The guide talked about the owners, Brigitte and Philippe who opened Carinae in 2003. Carinae is named after a constellation which can be seen in the southern sky during harvest time. Philippe is fascinated with the stars and each vineyard at the Bodega as well as each wine has an association with various constellations.
After our tour, we sat in their small wine tasting room and read the descriptions of various wines as we picked which ones we wanted to taste. Argentina is very good about detailing whether or not the wine was aged in barrels and if so how long. We chose some to taste and found a couple of the bottles had been opened too long. The owner Philippe tasted and agreed to open a new bottle. We enjoyed chatting with him and did like some of his wine. After purchasing a few bottles, we also bought some of their olive oil made from the olive trees on their property-does it get any fresher?
We were ready for some food and after searching for something open, we finally found a cute little restaurant called, Casa De Campo (www.casadecampomza.com). We knew there was a chance the restaurant was closing…you really have to eat during their lunch hour or later at night for dinner and it was about 5PM, right in between feeding time.
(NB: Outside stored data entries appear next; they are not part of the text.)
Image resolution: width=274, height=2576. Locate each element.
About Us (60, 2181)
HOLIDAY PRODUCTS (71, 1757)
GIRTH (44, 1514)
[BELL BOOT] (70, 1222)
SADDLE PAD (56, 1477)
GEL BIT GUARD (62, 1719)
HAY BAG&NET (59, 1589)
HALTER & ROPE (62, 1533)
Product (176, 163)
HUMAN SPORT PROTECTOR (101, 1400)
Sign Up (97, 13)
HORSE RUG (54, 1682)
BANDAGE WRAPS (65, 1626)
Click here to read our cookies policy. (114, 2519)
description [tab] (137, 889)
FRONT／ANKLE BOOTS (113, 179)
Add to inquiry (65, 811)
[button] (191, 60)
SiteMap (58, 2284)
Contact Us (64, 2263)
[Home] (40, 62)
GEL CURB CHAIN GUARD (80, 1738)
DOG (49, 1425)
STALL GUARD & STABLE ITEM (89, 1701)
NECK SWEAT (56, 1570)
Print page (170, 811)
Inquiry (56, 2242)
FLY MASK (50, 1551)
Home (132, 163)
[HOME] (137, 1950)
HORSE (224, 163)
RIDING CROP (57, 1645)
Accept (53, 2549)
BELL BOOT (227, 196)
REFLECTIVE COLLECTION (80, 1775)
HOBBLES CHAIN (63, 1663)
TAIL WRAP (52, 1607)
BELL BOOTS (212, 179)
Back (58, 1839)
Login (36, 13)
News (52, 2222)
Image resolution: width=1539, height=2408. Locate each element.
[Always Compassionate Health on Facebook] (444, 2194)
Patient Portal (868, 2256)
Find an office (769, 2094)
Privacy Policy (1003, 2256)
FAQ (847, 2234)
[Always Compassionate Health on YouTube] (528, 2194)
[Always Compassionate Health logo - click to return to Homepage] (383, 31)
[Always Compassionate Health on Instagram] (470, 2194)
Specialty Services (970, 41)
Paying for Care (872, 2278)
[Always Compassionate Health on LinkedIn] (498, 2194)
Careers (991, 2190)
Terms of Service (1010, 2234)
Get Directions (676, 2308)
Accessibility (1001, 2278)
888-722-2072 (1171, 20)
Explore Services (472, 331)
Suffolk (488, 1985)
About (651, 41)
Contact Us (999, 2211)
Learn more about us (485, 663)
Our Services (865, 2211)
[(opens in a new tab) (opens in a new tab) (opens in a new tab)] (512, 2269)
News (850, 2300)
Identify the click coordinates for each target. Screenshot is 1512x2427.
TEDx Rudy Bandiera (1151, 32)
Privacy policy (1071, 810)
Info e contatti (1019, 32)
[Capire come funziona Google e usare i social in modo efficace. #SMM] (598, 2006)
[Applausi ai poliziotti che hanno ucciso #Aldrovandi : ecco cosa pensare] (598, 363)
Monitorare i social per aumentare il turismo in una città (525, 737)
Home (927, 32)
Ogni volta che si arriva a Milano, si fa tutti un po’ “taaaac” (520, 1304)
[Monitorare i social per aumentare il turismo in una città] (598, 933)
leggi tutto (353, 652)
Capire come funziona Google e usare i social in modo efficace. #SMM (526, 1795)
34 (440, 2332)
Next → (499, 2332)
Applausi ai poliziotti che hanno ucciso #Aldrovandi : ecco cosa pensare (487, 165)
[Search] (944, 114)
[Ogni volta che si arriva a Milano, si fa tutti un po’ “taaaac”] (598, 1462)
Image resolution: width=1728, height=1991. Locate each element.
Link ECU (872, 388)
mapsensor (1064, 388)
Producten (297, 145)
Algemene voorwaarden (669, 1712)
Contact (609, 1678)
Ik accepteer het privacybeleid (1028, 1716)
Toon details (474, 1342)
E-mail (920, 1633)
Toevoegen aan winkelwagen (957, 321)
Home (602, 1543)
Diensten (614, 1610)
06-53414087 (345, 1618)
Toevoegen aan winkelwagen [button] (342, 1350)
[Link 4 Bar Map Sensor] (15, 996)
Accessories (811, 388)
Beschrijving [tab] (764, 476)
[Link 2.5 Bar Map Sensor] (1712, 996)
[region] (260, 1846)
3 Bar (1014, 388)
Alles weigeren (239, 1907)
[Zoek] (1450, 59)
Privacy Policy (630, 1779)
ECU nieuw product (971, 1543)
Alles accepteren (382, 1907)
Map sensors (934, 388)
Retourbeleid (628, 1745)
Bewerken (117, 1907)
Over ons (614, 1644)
As we peeked into the quaint restaurant, the owner greeted us, they were open for one more hour. The place felt warm and cozy…sort of rustic with all the wooden accents. He brought us upstairs first to pick a bottle of wine from the wine cellar (we chose the Chakana Malbec which was quite tasty and well priced) and then showed us to a table. The menu was full of home-cooked meals and they were specifically known for cooking food in their little mud oven in the back. We ordered their homemade empanadas (a Argentina specialty) and a salad made with chilled rabbit to start. We followed that with oven baked rabbit and home-made lasagna. Our early dinner really hit the spot and we had a great time being the only customers and chatting with the owner.
After dinner, we drove around for a bit and then made our way back to our B&B for the evening.